Итак, прощайте книги, бумага и карандаш. Больше никаких сигарет и мяса в супе. Из моего рациона исчезает молоко, а белый хлеб заменяется на грубого помола черный. Прогулки только два раза в неделю, бриться запрещено. Снова применяется тактика кнута. Но мне все равно: разочарование для меня - уже давно забытая эмоция.
Когда в камеру мне приносят посылку из дому - шоколад, питательную белковую пасту, сигареты, быстрорастворимый кофе - и просят расписаться в получении, а потом сразу же уносят все назад, я не испытываю никаких чувств, поскольку ничего другого и не ожидаю. Каждые несколько дней меня вызывает Шевченко: он кричит и угрожает, а я повторяю, что во всем уже давно признался и добавить мне нечего, и при этом напоминаю себе, что они меня не убьют - во всяком случае, умышленно. Но иногда я просыпаюсь ночью, охваченный страхом, что они могут плохо рассчитать необходимый мне минимум пищи и тогда маленький, трепещущий огонек моей жизни просто тихо погаснет.
Мы в Англии не знаем, что такое настоящая зима, - здесь, во Владимире, я это понял. Глядя в окно на замерзших, с трудом передвигающих ноги узников, обреченных на смерть если не этой зимой, то следующей или той, что наступит после нее, - просто потому что они слишком холодные, чтобы жить, - я понимаю, почему древние боготворили солнце, согревающее тело, и землю, которая дает пищу этому телу; понимаю, почему самые разные религии празднуют наступление весны, когда в землю бросают семена, и приход осени, когда собирают урожай; понимаю, почему Рождество отмечают не в самый короткий день года, а сразу после него. - потому что прежний год умер и начинается новая жизнь.
Советские заключенные редко выходят из Владимирской тюрьмы живыми. Если их срок подходит к концу, им дают новый.

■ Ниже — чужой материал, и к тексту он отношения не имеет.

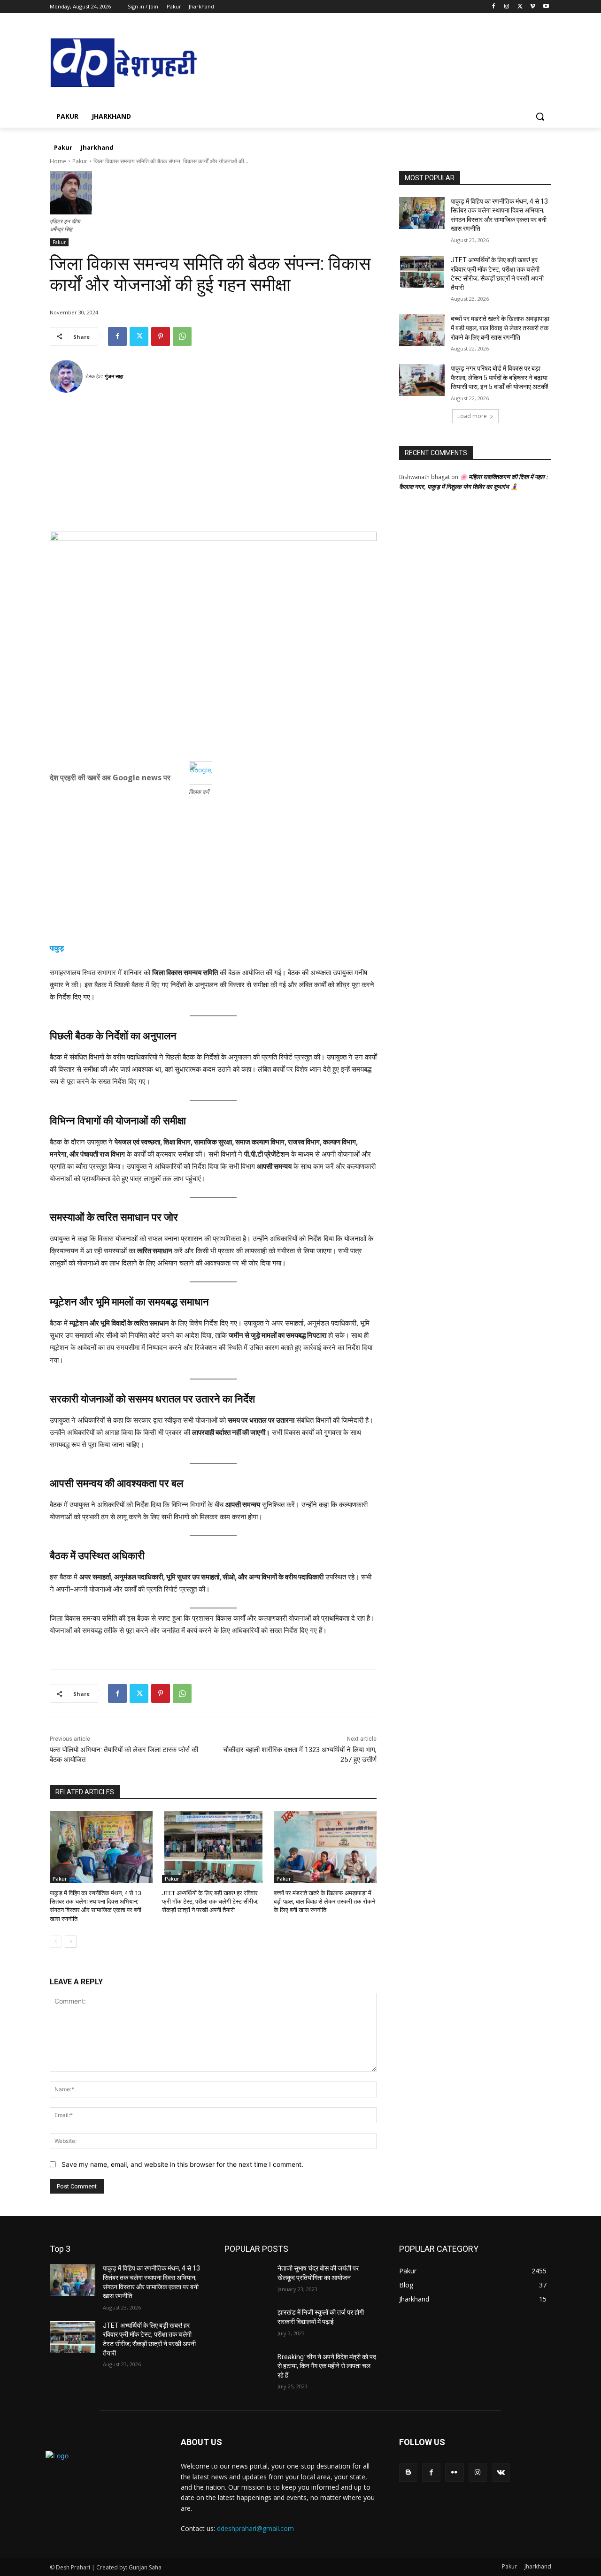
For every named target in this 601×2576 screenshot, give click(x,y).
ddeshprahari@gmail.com (255, 2528)
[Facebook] (493, 6)
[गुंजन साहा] (67, 376)
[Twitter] (520, 6)
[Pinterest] (160, 336)
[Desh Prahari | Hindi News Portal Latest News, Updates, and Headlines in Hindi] (125, 63)
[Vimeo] (532, 6)
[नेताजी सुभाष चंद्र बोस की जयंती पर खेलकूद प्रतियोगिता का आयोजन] (247, 2280)
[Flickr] (454, 2472)
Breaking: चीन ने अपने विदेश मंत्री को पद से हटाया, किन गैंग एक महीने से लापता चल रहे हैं (326, 2366)
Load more (472, 416)
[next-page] (71, 1942)
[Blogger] (408, 2472)
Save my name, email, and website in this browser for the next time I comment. (182, 2164)
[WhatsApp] (182, 336)
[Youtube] (545, 6)
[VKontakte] (501, 2472)
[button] (540, 116)
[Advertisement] (213, 466)
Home (58, 161)
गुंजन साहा (114, 376)
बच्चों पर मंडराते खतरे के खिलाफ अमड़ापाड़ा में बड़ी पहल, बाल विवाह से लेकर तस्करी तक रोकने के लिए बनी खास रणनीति (324, 1901)
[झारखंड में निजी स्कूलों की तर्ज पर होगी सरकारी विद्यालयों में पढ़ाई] (247, 2324)
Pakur (79, 161)
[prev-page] (56, 1942)
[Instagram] (506, 6)
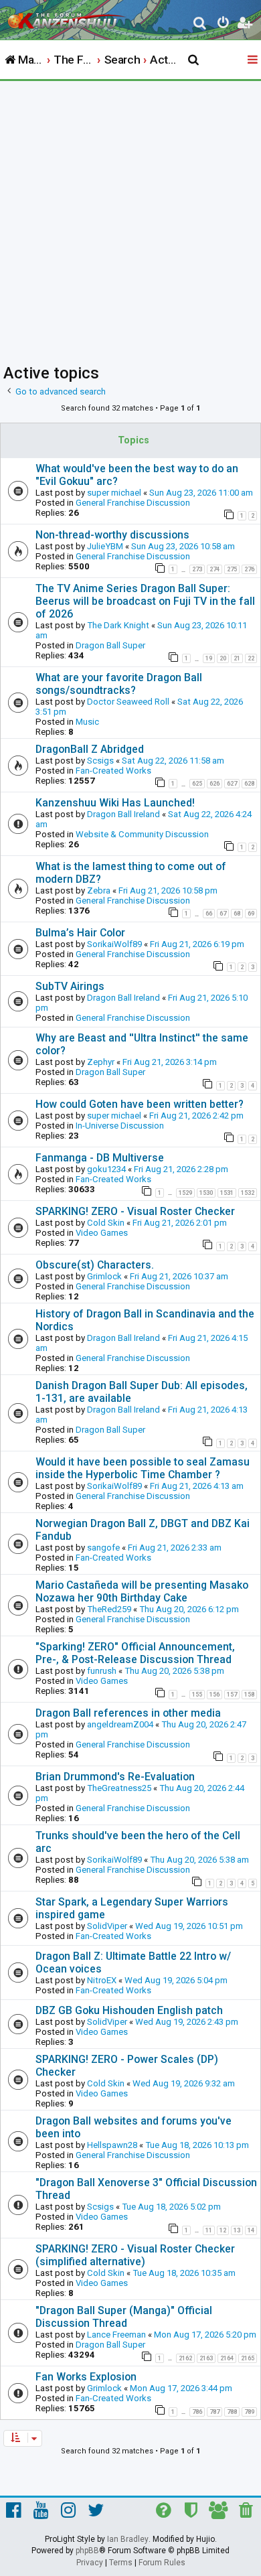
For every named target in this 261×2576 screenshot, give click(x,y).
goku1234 (106, 1169)
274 (214, 569)
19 (208, 658)
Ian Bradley (128, 2539)
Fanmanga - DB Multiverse (99, 1157)
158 (249, 1694)
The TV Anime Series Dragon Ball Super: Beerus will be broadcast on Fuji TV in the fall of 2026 (145, 601)
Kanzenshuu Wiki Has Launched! (115, 802)
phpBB (87, 2550)
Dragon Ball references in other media (128, 1713)
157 (232, 1694)
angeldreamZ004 (120, 1724)
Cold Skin (105, 1223)
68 (237, 913)
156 (214, 1694)
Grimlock (104, 1276)
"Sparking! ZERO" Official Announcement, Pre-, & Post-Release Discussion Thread (135, 1653)
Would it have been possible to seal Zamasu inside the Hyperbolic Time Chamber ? (142, 1468)
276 (249, 569)
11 (208, 2230)
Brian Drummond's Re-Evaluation (115, 1776)
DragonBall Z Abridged (89, 749)
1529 (185, 1193)
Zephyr (100, 1062)
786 (197, 2412)
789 (249, 2412)
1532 (247, 1193)
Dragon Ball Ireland (123, 814)
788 (232, 2412)
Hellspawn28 (112, 2145)
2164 (227, 2358)
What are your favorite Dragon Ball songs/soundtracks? (118, 684)
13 (237, 2230)
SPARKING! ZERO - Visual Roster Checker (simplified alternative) (135, 2255)
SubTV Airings (69, 986)
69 (251, 913)
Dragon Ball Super (110, 645)
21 (237, 658)
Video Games (102, 1233)
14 (251, 2230)
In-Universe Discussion (120, 1126)
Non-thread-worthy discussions (112, 534)
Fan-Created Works (113, 771)
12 (223, 2230)
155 (197, 1694)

Их почти гарантированное будущее - яма в земле. Зимой стены и дно ямы покрыты коркой льда, летом в ней грязь - но какая разница? Почему же они все-таки плетутся на прогулку в своих загонах, рассказывают друг другу невеселые анекдоты и рискуют быть до полусмерти избитыми из-за какой-нибудь сигареты? Почему они предпочитают гнить заживо в своих камерах?
Им не на что надеяться, но они все-таки надеются. На что? Почему они не предпочитают быструю смерть? Никакого ответа, никакого объяснения этому нет. Сила жизни слепа - она не понимает, что такое безнадежность.
Наступает март. Я очень ослаб и вновь близок к гому состоянию апатии и головокружения, которое предшествовало моему коллапсу. Шевченко перемежает нравоучения с криками, и, хотя я отказываюсь стоять по стойке "смирно", просто стоять все-таки приходится. Если я не падаю прямо во время допроса, то только потому, что на ногах меня держит презрение к Шевченко.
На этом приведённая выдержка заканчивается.